WASHINGTON — Federal Reserve Chair Janet Yellen announced Monday that she will leave the central bank once she steps down as Fed chief in early February, though her term on the board doesn’t end until 2024.
The announcement comes nearly three weeks after President Donald Trump decided to nominate Fed Governor Jerome Powell as the next U.S. central bank head, replacing Yellen with a similarly minded but Republican chairman.
Yellen’s move means the agency will have a fourth vacancy it needs to fill. Trump has already installed a vice chair of supervision, Randal Quarles, on the Fed’s board and will have the opportunity to name his own vice chair and three more governors.
Other than Powell, the only remaining appointee of former President Barack Obama is Fed Governor Lael Brainard, once considered a front-runner to serve as Treasury secretary under a Hillary Clinton administration.

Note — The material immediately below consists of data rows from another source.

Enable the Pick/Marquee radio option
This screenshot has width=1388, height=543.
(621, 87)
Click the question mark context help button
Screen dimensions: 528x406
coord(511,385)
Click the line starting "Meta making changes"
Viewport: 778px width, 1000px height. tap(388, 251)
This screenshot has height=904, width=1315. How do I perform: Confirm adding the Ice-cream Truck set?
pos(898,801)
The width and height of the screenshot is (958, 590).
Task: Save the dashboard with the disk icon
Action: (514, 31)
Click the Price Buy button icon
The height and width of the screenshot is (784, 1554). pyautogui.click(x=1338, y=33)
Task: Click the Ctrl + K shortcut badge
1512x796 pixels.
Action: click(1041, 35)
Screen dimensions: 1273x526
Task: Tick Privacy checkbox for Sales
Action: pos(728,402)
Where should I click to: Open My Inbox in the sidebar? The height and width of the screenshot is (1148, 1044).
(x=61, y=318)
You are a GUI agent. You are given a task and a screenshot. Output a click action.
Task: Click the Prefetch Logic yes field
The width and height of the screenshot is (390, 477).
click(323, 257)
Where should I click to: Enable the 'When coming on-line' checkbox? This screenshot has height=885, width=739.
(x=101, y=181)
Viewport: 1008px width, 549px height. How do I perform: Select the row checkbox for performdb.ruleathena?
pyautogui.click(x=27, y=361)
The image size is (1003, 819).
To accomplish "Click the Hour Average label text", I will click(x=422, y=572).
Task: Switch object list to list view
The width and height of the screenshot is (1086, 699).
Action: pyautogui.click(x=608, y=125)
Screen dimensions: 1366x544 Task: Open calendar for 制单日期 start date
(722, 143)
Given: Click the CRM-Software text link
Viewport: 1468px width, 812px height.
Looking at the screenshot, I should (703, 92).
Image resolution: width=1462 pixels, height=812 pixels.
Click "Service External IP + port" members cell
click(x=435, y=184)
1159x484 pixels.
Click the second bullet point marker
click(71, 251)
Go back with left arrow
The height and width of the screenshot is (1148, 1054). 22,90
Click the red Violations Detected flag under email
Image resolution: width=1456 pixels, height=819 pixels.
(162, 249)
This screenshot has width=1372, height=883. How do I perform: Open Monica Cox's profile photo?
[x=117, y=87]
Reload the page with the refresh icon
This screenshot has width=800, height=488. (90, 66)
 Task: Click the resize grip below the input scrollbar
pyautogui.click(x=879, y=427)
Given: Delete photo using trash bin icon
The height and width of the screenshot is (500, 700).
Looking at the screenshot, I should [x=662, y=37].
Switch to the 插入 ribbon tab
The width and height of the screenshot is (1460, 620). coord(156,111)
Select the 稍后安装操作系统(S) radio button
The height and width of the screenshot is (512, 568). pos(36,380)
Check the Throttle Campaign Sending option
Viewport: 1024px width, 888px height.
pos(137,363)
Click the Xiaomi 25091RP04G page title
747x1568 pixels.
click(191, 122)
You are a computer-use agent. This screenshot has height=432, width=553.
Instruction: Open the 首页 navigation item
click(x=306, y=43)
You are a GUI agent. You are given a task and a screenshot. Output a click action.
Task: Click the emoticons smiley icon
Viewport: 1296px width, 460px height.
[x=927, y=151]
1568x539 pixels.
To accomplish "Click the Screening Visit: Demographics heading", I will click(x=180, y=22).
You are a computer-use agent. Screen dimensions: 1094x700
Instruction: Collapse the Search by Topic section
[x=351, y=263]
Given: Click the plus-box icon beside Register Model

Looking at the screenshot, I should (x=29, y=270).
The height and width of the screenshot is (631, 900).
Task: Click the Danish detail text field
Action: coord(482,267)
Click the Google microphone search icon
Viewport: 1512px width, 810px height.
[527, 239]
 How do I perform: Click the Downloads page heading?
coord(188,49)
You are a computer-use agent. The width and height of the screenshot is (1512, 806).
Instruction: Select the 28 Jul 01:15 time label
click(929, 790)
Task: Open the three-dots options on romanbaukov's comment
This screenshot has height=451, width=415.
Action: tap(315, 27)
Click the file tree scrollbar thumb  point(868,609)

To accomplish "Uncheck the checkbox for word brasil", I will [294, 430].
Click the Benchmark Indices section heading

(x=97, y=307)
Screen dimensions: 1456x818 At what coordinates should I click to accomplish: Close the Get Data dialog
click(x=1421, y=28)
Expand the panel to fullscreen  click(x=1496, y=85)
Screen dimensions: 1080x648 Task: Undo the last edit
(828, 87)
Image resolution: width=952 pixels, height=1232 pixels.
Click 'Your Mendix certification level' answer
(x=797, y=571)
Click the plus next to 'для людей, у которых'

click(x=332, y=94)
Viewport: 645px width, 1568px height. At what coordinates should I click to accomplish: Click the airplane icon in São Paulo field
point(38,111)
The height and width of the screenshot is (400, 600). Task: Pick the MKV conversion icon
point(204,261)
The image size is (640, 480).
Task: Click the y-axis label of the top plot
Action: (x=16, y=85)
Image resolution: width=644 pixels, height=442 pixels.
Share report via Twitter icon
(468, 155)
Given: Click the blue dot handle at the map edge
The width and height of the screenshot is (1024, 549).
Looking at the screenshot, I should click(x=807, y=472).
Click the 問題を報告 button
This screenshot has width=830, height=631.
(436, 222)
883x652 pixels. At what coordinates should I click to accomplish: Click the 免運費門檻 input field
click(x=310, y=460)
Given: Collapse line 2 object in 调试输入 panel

“I am enormously proud to have worked alongside many dedicated and highly able women and men, particularly my predecessor as chair, Ben S. Bernanke, whose leadership during the financial crisis and its aftermath was critical to restoring the soundness of our financial system and the prosperity of our economy,” Yellen said in her resignation letter.
She cited evidence that the economy is much stronger than a decade ago, including 17 million net jobs produced in the past eight years.
“Of course, sustaining this progress will require continued monitoring of, and decisive responses to, newly emerging threats to financial and economy stability,” she added.
Yellen’s departure will mean the loss of decades of Fed institutional knowledge. She has been part of the central bank’s leadership since 1994, with a break from 1997 to 1999 to serve as chair of the Council of Economic Advisers under former President Bill Clinton.
She served on the Fed’s board from 1994 to 1997, as San Francisco Fed president from 2004 to 2010, as vice chair of the board from 2010 to 2014, and as chair since then.
Under her leadership, the U.S. unemployment rate dropped from 6.7 percent to 4.1 percent, in part because she decided to keep stimulating the economy even after unemployment dropped to 5 percent.